━━━ Material for this exercise
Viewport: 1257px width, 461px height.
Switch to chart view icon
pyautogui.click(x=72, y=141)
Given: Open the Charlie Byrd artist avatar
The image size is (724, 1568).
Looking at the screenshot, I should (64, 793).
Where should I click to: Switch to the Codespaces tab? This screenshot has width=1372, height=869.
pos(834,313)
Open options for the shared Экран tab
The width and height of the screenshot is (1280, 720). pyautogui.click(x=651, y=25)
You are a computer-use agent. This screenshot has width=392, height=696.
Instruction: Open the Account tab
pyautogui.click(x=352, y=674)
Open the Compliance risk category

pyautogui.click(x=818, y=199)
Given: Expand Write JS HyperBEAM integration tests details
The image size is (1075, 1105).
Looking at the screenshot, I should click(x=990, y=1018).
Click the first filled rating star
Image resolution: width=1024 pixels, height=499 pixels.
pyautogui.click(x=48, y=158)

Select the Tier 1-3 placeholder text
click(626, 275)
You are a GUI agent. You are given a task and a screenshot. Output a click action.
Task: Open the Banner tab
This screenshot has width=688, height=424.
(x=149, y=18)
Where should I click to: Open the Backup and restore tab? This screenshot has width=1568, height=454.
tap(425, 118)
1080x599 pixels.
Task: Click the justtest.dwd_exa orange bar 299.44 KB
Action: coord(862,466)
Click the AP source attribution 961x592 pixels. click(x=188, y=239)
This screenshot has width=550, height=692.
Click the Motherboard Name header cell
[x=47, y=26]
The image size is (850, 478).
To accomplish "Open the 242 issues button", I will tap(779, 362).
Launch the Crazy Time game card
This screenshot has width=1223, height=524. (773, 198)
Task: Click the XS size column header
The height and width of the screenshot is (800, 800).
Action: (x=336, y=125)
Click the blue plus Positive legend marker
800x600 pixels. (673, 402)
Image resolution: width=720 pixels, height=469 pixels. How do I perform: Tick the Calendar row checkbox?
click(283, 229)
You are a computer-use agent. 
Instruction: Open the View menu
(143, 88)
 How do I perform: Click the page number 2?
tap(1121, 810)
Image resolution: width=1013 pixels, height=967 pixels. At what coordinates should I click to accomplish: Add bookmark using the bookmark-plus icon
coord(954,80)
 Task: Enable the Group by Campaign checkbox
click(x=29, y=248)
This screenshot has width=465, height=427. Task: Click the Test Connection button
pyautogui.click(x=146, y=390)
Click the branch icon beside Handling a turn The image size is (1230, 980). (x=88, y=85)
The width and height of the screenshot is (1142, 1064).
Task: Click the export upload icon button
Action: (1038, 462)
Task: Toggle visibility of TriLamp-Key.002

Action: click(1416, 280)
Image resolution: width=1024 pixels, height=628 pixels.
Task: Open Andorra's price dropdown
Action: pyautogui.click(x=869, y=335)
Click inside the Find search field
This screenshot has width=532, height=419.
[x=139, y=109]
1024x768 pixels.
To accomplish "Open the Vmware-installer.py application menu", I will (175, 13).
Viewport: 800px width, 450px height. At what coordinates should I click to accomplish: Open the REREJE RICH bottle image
━━━━━━
#### [Aim of the task]
Copy down the whole of the data above, matching it exactly.

#### [Solution for this exercise]
Viewport: 1257px width, 461px height.
Switch to chart view icon
pyautogui.click(x=72, y=141)
Given: Open the Charlie Byrd artist avatar
The image size is (724, 1568).
Looking at the screenshot, I should (64, 793).
Where should I click to: Switch to the Codespaces tab? This screenshot has width=1372, height=869.
pos(834,313)
Open options for the shared Экран tab
The width and height of the screenshot is (1280, 720). pyautogui.click(x=651, y=25)
You are a computer-use agent. This screenshot has width=392, height=696.
Instruction: Open the Account tab
pyautogui.click(x=352, y=674)
Open the Compliance risk category

pyautogui.click(x=818, y=199)
Given: Expand Write JS HyperBEAM integration tests details
The image size is (1075, 1105).
Looking at the screenshot, I should click(x=990, y=1018).
Click the first filled rating star
Image resolution: width=1024 pixels, height=499 pixels.
pyautogui.click(x=48, y=158)

Select the Tier 1-3 placeholder text
click(626, 275)
You are a GUI agent. You are given a task and a screenshot. Output a click action.
Task: Open the Banner tab
This screenshot has width=688, height=424.
(x=149, y=18)
Where should I click to: Open the Backup and restore tab? This screenshot has width=1568, height=454.
tap(425, 118)
1080x599 pixels.
Task: Click the justtest.dwd_exa orange bar 299.44 KB
Action: coord(862,466)
Click the AP source attribution 961x592 pixels. click(x=188, y=239)
This screenshot has width=550, height=692.
Click the Motherboard Name header cell
[x=47, y=26]
The image size is (850, 478).
To accomplish "Open the 242 issues button", I will tap(779, 362).
Launch the Crazy Time game card
This screenshot has width=1223, height=524. (773, 198)
Task: Click the XS size column header
The height and width of the screenshot is (800, 800).
Action: (x=336, y=125)
Click the blue plus Positive legend marker
800x600 pixels. (673, 402)
Image resolution: width=720 pixels, height=469 pixels. How do I perform: Tick the Calendar row checkbox?
click(283, 229)
You are a computer-use agent. 
Instruction: Open the View menu
(143, 88)
 How do I perform: Click the page number 2?
tap(1121, 810)
Image resolution: width=1013 pixels, height=967 pixels. At what coordinates should I click to accomplish: Add bookmark using the bookmark-plus icon
coord(954,80)
 Task: Enable the Group by Campaign checkbox
click(x=29, y=248)
This screenshot has width=465, height=427. Task: Click the Test Connection button
pyautogui.click(x=146, y=390)
Click the branch icon beside Handling a turn The image size is (1230, 980). (x=88, y=85)
The width and height of the screenshot is (1142, 1064).
Task: Click the export upload icon button
Action: (1038, 462)
Task: Toggle visibility of TriLamp-Key.002

Action: click(1416, 280)
Image resolution: width=1024 pixels, height=628 pixels.
Task: Open Andorra's price dropdown
Action: pyautogui.click(x=869, y=335)
Click inside the Find search field
This screenshot has width=532, height=419.
[x=139, y=109]
1024x768 pixels.
To accomplish "Open the Vmware-installer.py application menu", I will (175, 13).
Viewport: 800px width, 450px height. At what coordinates should I click to accomplish: Open the REREJE RICH bottle image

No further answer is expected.